Will the bank be announcing any VRS?

I think, after looking at everything, we are going to be job creators; we are not going to see any reduction in jobs. Of course, the type of jobs that we are going to create will be different from what has been in the past because the capabilities, skill-sets and market requirements are different.

For example, when you compare a bank of our size with one of similar size in the private sector, there are lesser number of branches and more people. That is because they have more people on the sale side. So, we will also need to build – somebody also has to ask for business to get business. We have a lot of work to be done. Also, there will be significant natural attrition due to retirement of 3.5 per cent of the population (bank’s strength) annually for the next three years.

What is the government’s holding in BoB post-amalgamation? Will you be raising capital in FY2020?

The government’s stake in only BoB was 63 per cent, and in the combined entity, was 65.6 per cent before the ₹5,042-crore capital infusion. After that it has increased. further. We still have some instrumentalities to raise capital.

We are working on an employee stock purchase plan (ESPS), bring into consideration financial profits for this fiscal, and ability to raise AT-1 issues for some amount of money.
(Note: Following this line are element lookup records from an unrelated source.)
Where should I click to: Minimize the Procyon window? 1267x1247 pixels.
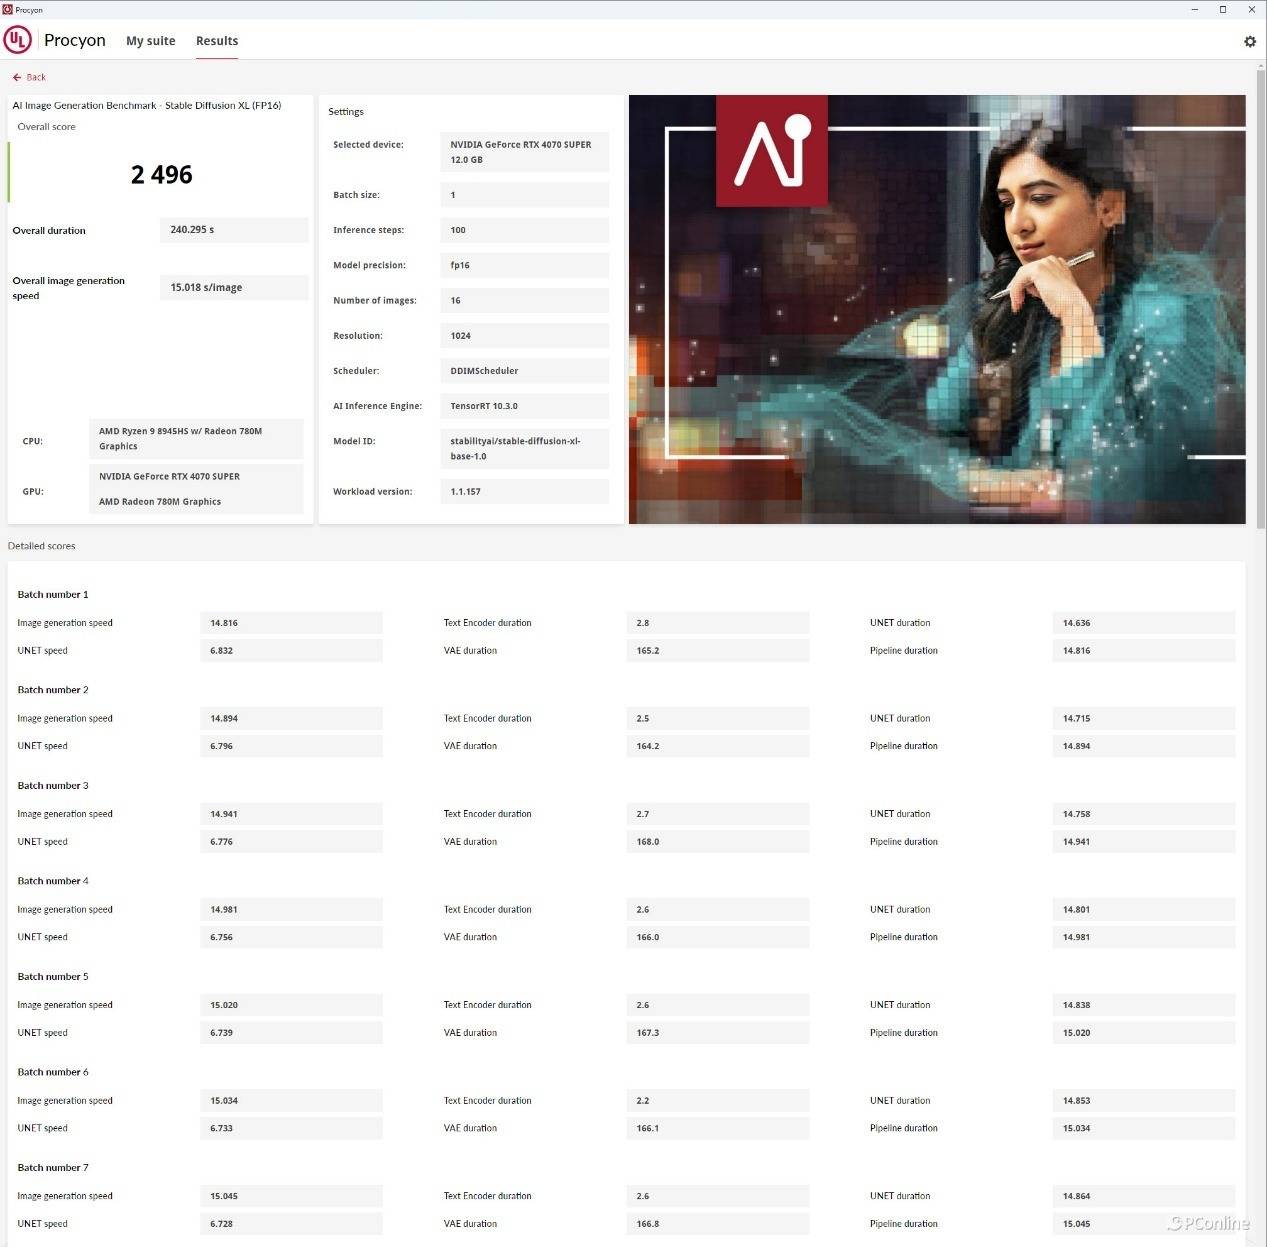[x=1194, y=9]
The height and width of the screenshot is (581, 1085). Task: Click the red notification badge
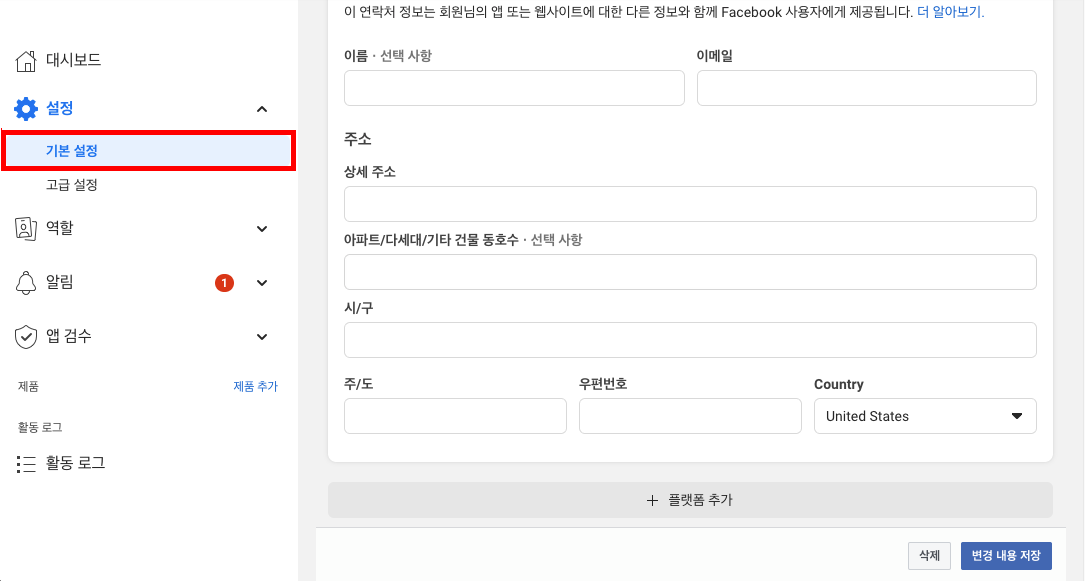(224, 283)
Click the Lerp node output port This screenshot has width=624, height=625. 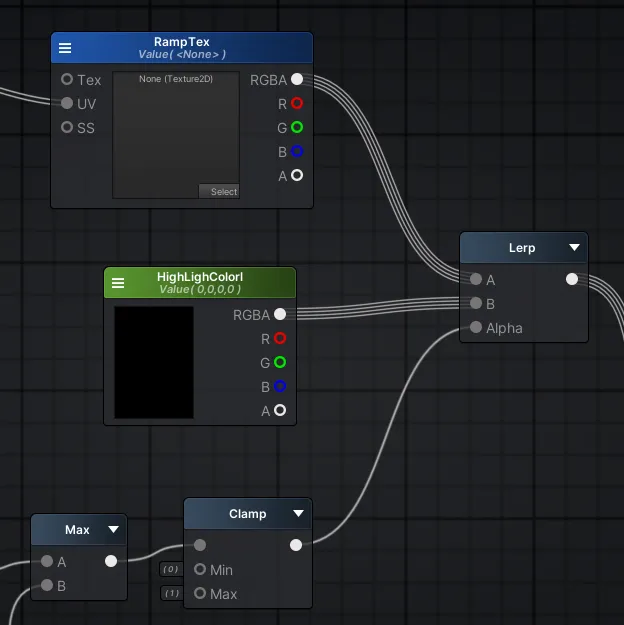(x=572, y=279)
Also, if markets are good, some amount of divestiture of non-core assets, primarily financial investments in some other institution where we don’t have any significant economic ownership.

On the negative side, there are accounting adjustments on account of policy and some potential unforeseen issues. But I am fairly confident that the first two quarters should show consistency in growth and deal with the concern that growth will suffer due to amalgamation. That will enable us to go to the market to raise money in the third or fourth quarter. We will have reasonable organic profit coming in from here.

Growth will not be subject to external capital from the government. If it comes, we will take it...We can raise ₹1,200 crore to ₹ 1,500 crore from each pocket (ESPS, AT-1). So, we can access capital from multiple pockets, and our ability to grow should not be impacted by taking capital from the government.